A lot of people, especially the older generation, would tell you that too much technology can be a bad thing.

While that may be true to a certain extent, technology could be really useful too.

An Italian mafia found that out the hard way recently.

You can run, but you can't hide

Gioacchino Gammino, a member of a Sicilian mafia group dubbed Stidda, has been apprehended by the Italian police recently with the help of a navigation app.

According to Reuters, the 61-year-old has been on the run from the police for close to 20 years before Google Maps did him in.

Gammino was tracked down at Galapagar, a town near Madrid, Spain, where he reportedly lived under a fake name.

His cover was busted when the police found a Google Maps street view picture showing a man that looked like Gammino standing in front of a fruit shop, and the police launched an investigation straight away.


Image credit: Google Maps

“The photogram helped us to confirm the investigation we were developing in traditional ways,” deputy director of the Italian anti-mafia police unit (DIA), Nicola Altiero, was quoted as saying in the report.

Altiero said Gammino is currently being held in Spain, and the Italian police are hoping to extradite him back to Italy by the end of February.

'How did you find me?'

A convicted murderer listed among Italy’s most wanted gangsters, Gammino had escaped from Rome’s Rebibbia jail in 2002 after he was sentenced to life imprisonment for a murder committed several years earlier.

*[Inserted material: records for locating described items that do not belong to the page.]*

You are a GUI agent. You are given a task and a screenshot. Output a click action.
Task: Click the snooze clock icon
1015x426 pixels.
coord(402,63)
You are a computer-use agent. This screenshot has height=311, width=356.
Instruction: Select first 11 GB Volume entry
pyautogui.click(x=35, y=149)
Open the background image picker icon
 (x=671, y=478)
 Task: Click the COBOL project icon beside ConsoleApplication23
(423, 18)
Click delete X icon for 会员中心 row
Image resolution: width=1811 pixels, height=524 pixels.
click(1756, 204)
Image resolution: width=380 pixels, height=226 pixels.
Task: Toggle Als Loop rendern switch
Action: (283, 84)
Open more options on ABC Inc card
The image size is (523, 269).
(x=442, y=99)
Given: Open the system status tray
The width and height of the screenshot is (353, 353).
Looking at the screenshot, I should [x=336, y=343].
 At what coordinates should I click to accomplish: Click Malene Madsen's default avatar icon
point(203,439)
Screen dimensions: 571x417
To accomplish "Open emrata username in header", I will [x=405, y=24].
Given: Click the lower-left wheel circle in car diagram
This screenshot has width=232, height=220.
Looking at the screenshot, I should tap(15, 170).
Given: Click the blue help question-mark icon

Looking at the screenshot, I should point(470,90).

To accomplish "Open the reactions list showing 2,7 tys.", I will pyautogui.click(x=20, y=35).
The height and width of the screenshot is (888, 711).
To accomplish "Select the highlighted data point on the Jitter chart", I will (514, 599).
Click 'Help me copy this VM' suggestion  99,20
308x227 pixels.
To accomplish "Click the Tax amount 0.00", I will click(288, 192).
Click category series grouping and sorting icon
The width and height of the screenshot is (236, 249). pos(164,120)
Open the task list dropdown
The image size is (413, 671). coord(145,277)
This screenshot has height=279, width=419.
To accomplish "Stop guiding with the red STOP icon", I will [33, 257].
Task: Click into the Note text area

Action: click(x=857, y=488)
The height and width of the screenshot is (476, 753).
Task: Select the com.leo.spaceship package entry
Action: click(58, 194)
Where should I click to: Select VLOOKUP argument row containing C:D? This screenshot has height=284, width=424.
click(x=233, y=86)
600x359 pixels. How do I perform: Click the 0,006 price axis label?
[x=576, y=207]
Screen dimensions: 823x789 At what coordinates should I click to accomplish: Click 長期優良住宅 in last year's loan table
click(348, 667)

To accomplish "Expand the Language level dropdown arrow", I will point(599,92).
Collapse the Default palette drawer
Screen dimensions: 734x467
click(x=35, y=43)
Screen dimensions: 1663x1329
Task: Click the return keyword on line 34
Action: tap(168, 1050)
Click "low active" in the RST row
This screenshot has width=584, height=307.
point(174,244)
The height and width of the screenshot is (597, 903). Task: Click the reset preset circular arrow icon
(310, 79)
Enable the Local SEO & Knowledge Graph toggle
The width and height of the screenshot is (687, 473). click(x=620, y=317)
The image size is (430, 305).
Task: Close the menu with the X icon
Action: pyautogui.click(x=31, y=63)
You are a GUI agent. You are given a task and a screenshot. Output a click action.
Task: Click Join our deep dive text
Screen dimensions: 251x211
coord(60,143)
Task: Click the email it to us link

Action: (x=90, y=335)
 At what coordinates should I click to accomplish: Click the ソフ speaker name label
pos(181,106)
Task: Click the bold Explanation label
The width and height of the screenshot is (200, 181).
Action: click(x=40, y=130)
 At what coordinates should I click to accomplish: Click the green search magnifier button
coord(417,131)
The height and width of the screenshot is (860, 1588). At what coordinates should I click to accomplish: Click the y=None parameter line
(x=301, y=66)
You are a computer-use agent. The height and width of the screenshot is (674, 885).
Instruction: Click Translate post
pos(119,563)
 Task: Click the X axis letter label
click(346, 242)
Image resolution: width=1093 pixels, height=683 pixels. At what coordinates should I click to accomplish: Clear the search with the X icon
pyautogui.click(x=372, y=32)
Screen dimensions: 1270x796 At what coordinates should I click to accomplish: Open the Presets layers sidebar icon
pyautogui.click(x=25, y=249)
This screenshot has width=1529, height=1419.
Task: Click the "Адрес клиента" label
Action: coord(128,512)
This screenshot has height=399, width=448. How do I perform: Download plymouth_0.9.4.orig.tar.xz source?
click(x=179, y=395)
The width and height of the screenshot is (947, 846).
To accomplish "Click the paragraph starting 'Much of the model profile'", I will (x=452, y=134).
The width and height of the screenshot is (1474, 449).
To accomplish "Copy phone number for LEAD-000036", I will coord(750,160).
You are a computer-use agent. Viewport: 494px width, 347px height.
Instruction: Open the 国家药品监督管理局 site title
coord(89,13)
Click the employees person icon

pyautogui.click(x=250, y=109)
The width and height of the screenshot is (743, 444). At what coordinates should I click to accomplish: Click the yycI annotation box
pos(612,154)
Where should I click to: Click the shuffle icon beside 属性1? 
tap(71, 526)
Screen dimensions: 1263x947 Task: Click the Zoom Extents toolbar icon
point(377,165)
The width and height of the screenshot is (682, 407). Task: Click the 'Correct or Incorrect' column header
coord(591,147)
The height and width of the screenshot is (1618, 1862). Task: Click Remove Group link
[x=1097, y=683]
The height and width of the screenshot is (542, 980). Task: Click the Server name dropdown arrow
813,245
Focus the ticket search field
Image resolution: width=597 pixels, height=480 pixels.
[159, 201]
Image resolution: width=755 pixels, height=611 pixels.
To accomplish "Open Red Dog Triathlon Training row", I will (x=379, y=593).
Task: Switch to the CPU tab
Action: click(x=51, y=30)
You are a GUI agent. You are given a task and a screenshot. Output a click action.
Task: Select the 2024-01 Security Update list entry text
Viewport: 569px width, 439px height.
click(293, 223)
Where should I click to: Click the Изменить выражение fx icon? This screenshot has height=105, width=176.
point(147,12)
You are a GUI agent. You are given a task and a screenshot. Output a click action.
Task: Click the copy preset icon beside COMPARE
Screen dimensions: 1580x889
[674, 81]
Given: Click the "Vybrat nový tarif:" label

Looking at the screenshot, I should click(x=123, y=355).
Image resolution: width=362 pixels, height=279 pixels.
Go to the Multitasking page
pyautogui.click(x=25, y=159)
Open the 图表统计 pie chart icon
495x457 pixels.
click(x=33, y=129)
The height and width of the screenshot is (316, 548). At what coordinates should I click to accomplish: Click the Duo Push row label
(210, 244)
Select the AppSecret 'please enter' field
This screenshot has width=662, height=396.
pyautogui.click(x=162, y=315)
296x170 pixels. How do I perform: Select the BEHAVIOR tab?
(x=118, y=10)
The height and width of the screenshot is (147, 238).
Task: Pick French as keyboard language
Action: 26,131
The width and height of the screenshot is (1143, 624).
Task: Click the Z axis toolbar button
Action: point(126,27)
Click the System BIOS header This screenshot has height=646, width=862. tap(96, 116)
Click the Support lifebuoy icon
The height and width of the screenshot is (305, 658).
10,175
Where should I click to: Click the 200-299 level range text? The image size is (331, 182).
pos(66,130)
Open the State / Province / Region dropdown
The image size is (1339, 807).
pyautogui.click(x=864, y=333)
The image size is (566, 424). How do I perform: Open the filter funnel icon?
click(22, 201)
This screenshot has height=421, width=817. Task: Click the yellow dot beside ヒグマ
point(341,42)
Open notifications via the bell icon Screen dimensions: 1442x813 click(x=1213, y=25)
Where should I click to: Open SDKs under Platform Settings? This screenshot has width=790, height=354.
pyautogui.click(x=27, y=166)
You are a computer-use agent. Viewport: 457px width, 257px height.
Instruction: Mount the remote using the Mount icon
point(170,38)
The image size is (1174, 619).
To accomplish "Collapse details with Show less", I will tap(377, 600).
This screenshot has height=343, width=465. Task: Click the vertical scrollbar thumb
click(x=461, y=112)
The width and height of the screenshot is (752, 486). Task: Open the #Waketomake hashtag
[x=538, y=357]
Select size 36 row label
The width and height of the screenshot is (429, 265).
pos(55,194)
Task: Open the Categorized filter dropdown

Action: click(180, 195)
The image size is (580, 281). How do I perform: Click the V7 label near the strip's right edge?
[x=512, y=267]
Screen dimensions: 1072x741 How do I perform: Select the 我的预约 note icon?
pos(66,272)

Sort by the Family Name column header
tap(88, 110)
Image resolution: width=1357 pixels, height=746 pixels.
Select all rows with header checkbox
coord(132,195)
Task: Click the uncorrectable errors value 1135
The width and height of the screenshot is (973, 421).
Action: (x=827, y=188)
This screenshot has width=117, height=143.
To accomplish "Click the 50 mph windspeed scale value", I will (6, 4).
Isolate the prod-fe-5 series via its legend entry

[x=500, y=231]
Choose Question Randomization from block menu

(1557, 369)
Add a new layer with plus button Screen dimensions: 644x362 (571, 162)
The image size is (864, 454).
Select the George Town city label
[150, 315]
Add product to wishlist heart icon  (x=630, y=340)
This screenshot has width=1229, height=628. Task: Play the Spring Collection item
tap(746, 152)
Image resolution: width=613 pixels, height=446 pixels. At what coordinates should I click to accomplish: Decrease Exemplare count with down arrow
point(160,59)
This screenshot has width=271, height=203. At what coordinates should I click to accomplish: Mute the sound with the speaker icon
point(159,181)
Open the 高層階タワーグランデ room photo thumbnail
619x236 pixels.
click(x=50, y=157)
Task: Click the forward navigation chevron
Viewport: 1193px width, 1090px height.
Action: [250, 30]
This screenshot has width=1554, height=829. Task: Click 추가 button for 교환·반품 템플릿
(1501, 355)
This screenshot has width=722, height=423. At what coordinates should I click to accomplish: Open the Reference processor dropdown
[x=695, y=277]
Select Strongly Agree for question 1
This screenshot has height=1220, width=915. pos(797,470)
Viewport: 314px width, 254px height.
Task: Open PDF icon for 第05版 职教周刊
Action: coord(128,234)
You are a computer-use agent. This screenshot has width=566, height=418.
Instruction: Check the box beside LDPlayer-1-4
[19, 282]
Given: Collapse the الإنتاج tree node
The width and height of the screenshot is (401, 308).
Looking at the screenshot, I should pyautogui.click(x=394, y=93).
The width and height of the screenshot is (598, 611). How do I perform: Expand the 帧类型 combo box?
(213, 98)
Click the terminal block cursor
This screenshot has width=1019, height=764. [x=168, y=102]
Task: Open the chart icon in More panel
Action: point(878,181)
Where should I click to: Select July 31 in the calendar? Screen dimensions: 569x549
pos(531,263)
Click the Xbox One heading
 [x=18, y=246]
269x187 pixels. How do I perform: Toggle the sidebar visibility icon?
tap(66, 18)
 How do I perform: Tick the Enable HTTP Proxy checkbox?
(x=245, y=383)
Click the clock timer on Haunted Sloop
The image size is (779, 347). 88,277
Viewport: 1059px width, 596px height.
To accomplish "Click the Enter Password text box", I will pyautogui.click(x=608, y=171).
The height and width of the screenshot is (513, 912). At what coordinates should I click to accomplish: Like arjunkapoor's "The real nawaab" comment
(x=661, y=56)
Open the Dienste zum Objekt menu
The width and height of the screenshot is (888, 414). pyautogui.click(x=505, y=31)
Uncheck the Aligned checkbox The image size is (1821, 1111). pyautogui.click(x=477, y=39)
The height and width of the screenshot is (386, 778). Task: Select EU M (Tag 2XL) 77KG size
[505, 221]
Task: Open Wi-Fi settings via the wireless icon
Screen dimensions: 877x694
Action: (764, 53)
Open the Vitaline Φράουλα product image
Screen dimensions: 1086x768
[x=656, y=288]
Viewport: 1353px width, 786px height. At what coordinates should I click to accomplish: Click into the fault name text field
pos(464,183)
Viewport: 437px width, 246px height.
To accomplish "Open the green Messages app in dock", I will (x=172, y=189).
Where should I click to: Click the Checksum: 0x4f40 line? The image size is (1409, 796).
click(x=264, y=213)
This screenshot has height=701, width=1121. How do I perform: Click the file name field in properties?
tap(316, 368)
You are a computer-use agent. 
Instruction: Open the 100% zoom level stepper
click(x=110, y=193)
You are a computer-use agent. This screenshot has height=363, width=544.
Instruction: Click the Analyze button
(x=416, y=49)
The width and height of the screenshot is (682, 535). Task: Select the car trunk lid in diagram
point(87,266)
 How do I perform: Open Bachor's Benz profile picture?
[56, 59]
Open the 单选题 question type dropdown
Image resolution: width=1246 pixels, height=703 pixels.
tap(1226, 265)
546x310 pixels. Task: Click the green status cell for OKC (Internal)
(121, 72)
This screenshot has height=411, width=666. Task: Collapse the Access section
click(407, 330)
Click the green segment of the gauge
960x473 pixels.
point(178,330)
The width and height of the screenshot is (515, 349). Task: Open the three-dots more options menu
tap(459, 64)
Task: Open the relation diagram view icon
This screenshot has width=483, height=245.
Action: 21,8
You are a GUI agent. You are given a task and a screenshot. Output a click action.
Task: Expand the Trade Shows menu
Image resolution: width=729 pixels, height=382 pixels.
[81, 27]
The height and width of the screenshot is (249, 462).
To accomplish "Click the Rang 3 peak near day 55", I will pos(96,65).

The Guardian reported that after his escape, Gammino changed his name to Manuel and started working as a chef. He also owned a fruit and vegetable shop.

The Italian police have continued their hunt for Gammino all this while and they managed to trace him to Spain, and thanks to the streetview feature on Google Maps, they managed to pinpoint his exact location.

The app had captured a photo of two men chatting in front a fruit and vegetable shop called El Huerto de Manu in Galapagar.

Image credit: The Independent

While the police believed one of the men closely resembled the escaped convict, they weren't sure until they cross checked with a photo they found of Gammino, dressed in his chef’s garb, on a Facebook page for La Cocina de Manu, or Manu's kitchen, a restaurant nearby.

The scar on his left chin apparently made his identity instantly recognisable. Even more damning, he had a dish on the menu called Cena Siciliana, or Sicilian dinner.


According to the report, the police swooped in and Gabbino was arrested on 17 December.

Even Gammino was shocked when he was arrested, as he reportedly told the police: “How did you find me? I haven’t even called my family for 10 years!”

Well, it's called the power of technology, friend.